The initial leg of the trip took Mike and the boys through the Pine Island Cut. Here the waterway flows through a passage so narrow that sailors are advised to radio ahead to see if any big barges are coming in the opposite direction. The landscape of rocky ledges is spectacular and seemingly remote, the gaudy strip of motels and amusement parks on Myrtle Beach’s famed Grand Strand lies just out of sight to the west.
At mile marker 375, the waterway joins the Waccamaw River for a 27-mile run into Winyah Bay. Flanked by fallow rice fields and thick woods of moss-draped live oak that reach over the water, this section is considered by many mariners as the waterway’s most scenic.
At 8:30 p.m., Mike stopped at a marina about 10 miles north of Georgetown, S.C., and called Jacksonville to tell his sister-in-law Jean Rust of the late start that morning. Although he expressed frustration about his progress, Rust reported, Mike mentioned no problems with the boat.
After hanging up, the crew traveled 12 more miles into Winyah Bay and anchored for the night at the Boat Shed Marina.
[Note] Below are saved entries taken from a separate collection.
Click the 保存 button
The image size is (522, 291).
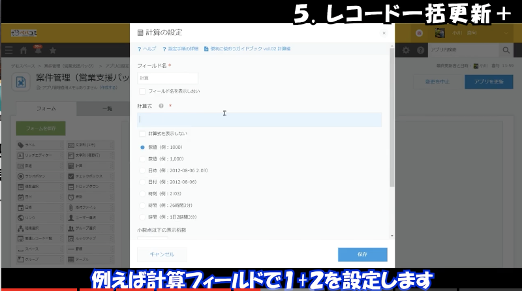(362, 254)
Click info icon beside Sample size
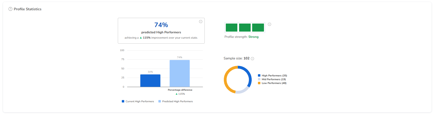 coord(252,59)
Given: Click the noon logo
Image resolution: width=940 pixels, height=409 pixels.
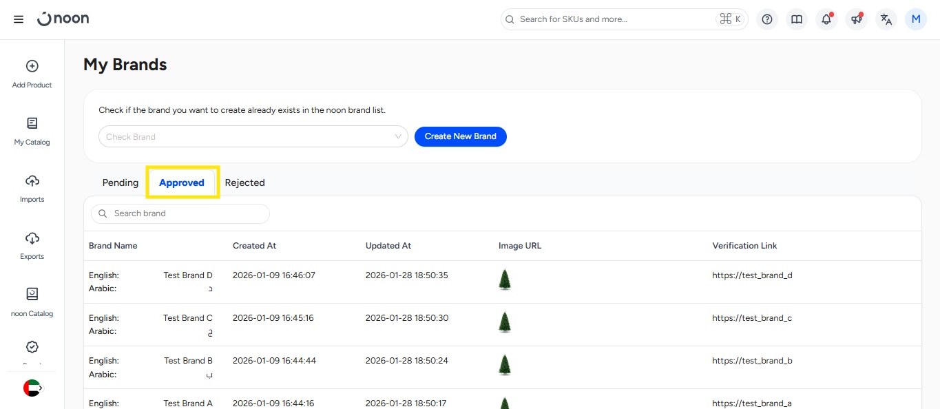Looking at the screenshot, I should [x=63, y=19].
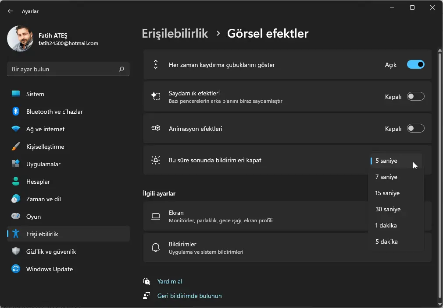The height and width of the screenshot is (308, 443).
Task: Click the search magnifier icon
Action: tap(121, 69)
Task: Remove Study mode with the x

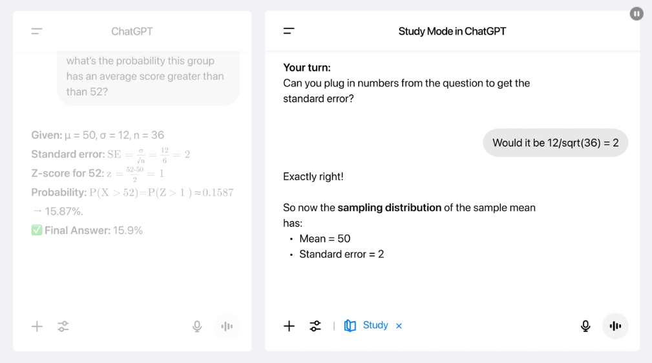Action: click(399, 326)
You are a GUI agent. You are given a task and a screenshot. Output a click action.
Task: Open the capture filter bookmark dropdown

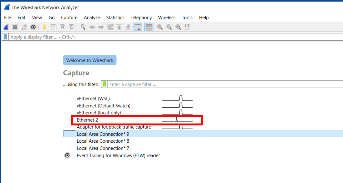[x=105, y=84]
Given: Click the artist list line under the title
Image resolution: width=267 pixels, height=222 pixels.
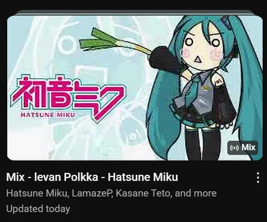Looking at the screenshot, I should 112,193.

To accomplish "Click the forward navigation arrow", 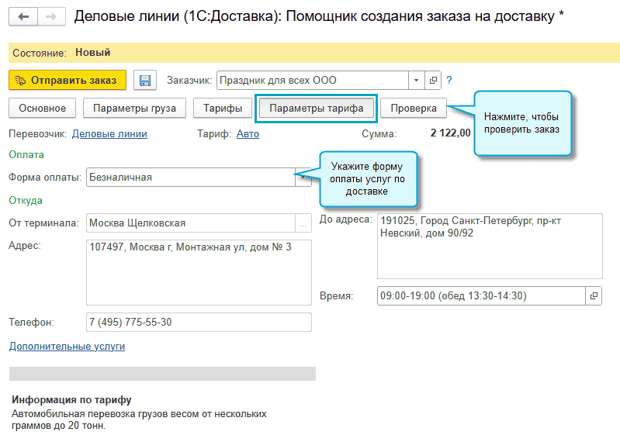I will pyautogui.click(x=50, y=17).
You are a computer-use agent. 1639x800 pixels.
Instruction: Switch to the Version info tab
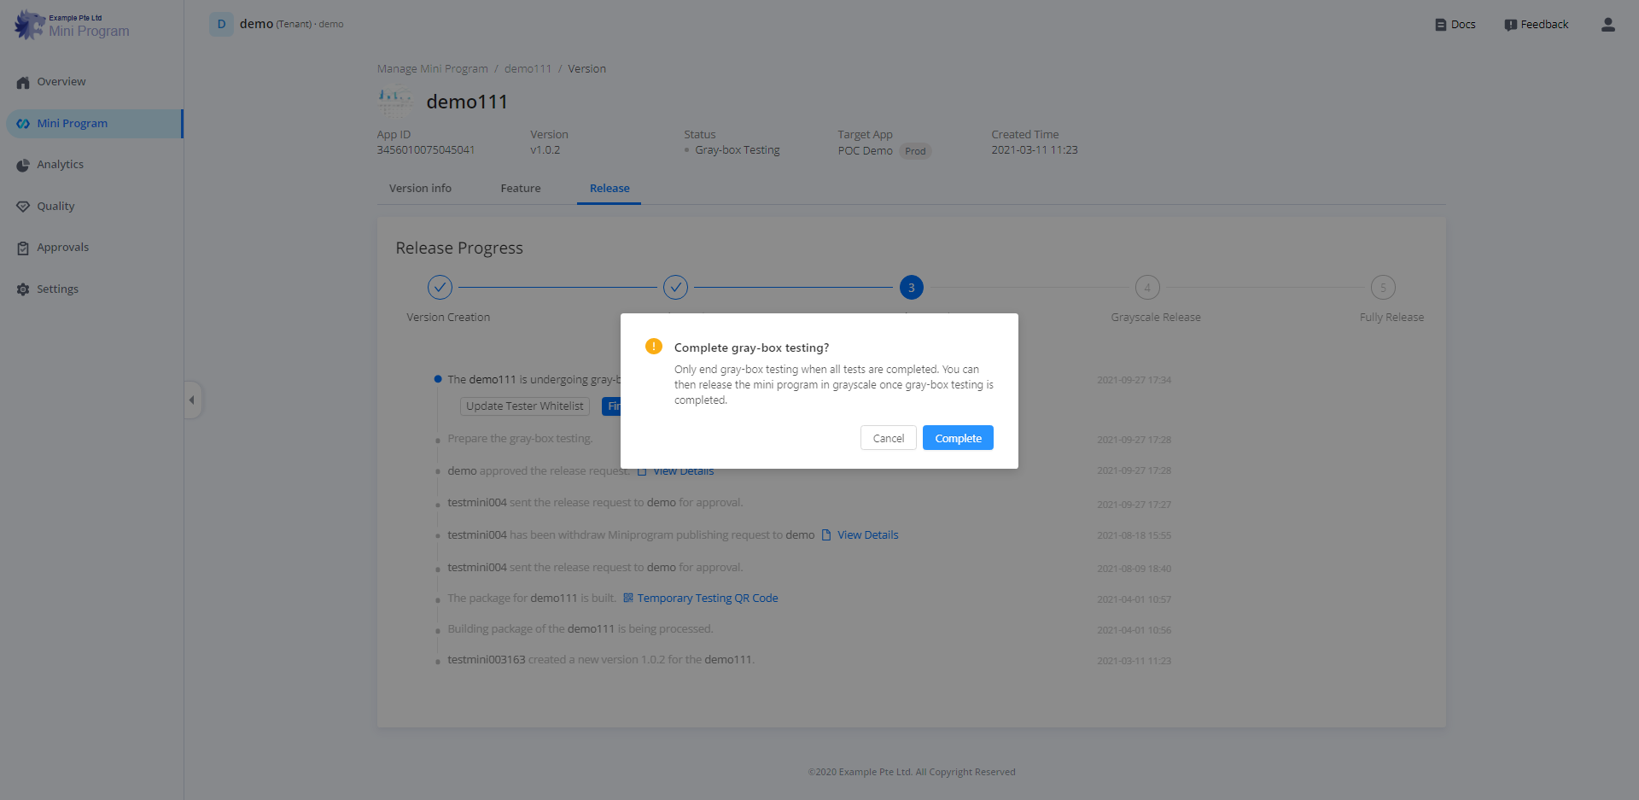pos(420,189)
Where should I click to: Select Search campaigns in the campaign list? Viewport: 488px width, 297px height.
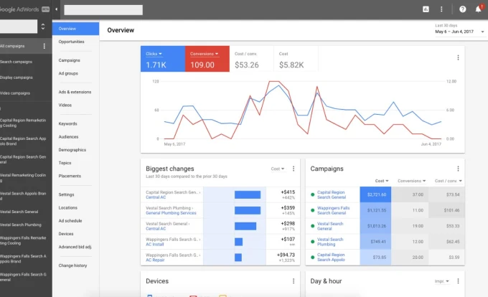click(x=16, y=62)
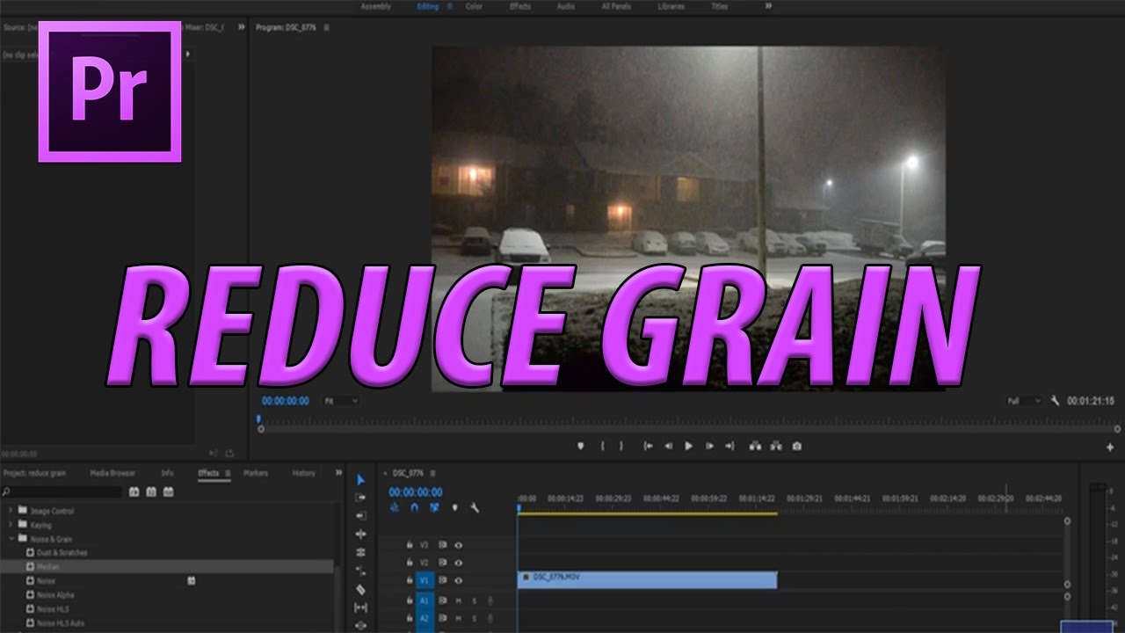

The marina was closed for the season, but a Georgetown salvage master remembers seeing the sailboat there at midmorning Dec. 28.
That same salvage master saw the Morning Dew again later that day, this time heading southeast down Winyah Bay. Dressed in windbreakers, the three teenagers were on the bow, a man was at the helm, and the Morning Dew was several miles past the right-hand turnoff for the Intracoastal Waterway into Estherville Minim Creek, heading for the open ocean.
Alarmed, the salvage master said he tried four or five times to make radio contact.
The captain of a sport fishing boat also became concerned when he saw the sailboat’s course, figuring the captain had made a mistake. He also tried the radio. But there was no answer from the Morning Dew.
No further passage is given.